Potent, specific ligands drive precision medicine and fundamental biology. Proteins, peptides, and small molecules constitute effective ligand classes. Yet greater molecular diversity would aid the pursuit of ligands to elicit precise biological activity against challenging targets. We demonstrate a platform to discover protein-small molecule (PriSM) hybrids to combine unique pharmacophore activities and shapes with constrained, efficiently engineerable proteins. In this platform, a fibronectin protein library is displayed on yeast with a single cysteine coupled to acetazolamide via a maleimide-poly(ethylene glycol) linker. Magnetic and flow cytometric sorts enrich specific binders to carbonic anhydrase isoforms. Isolated PriSMs exhibit potent, specific inhibition of carbonic anhydrase isoforms with efficacy superior to that of acetazolamide or protein alone, including an 80-fold specificity increase and 9-fold potency gain. PriSMs are engineered with multiple linker lengths, protein conjugation sites, and sequences against two different isoforms, which reveal platform flexibility and impacts of molecular designs. PriSMs advance the molecular diversity of efficiently engineerable ligands.

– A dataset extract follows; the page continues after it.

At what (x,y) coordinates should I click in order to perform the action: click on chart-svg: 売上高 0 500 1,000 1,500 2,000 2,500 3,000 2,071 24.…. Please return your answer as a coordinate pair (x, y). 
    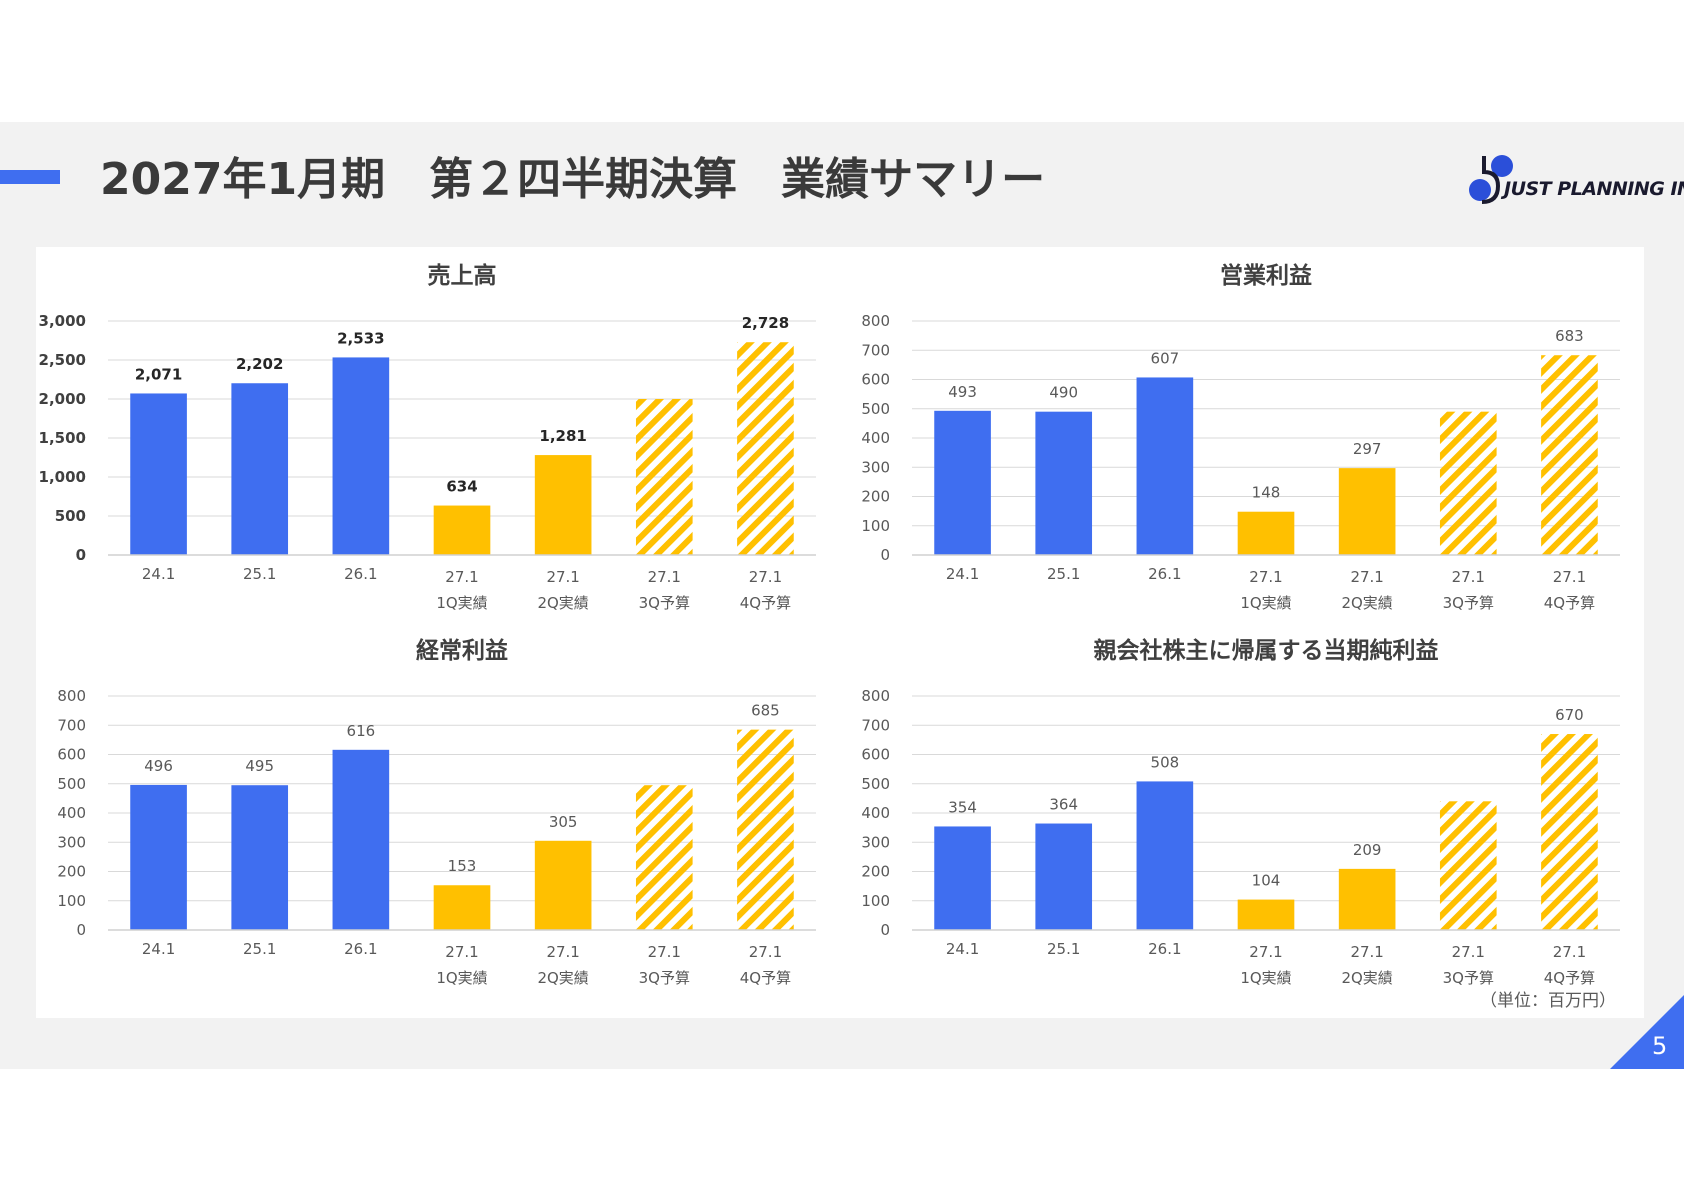
    Looking at the image, I should click on (428, 437).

有效的特异性配体推动精准医学和基础生物学发展。蛋白质、肽和小分子构成有效的配体类别。然而，更大的分子多样性将有助于寻找配体，以针对具有挑战性的目标引发精确的生物活性。我们展示了一个发现蛋白质-小分子 (PriSM) 杂交体的平台，将独特的药效团活性和形状与受限的、可高效工程化的蛋白质结合起来。在该平台中，纤连蛋白文库显示在酵母上，其中单个半胱氨酸通过马来酰亚胺-聚（乙二醇）接头与乙酰唑胺偶联。磁性和流式细胞仪分类丰富了碳酸酐酶亚型的特异性结合剂。孤立的 PriSM 表现出强大的，特异性抑制碳酸酐酶亚型，功效优于单独使用乙酰唑胺或蛋白质，包括 80 倍的特异性增加和 9 倍的效力增加。PriSM 设计有多个接头长度、蛋白质偶联位点和针对两种不同亚型的序列，这揭示了平台灵活性和分子设计的影响。PriSM 促进了高效工程配体的分子多样性。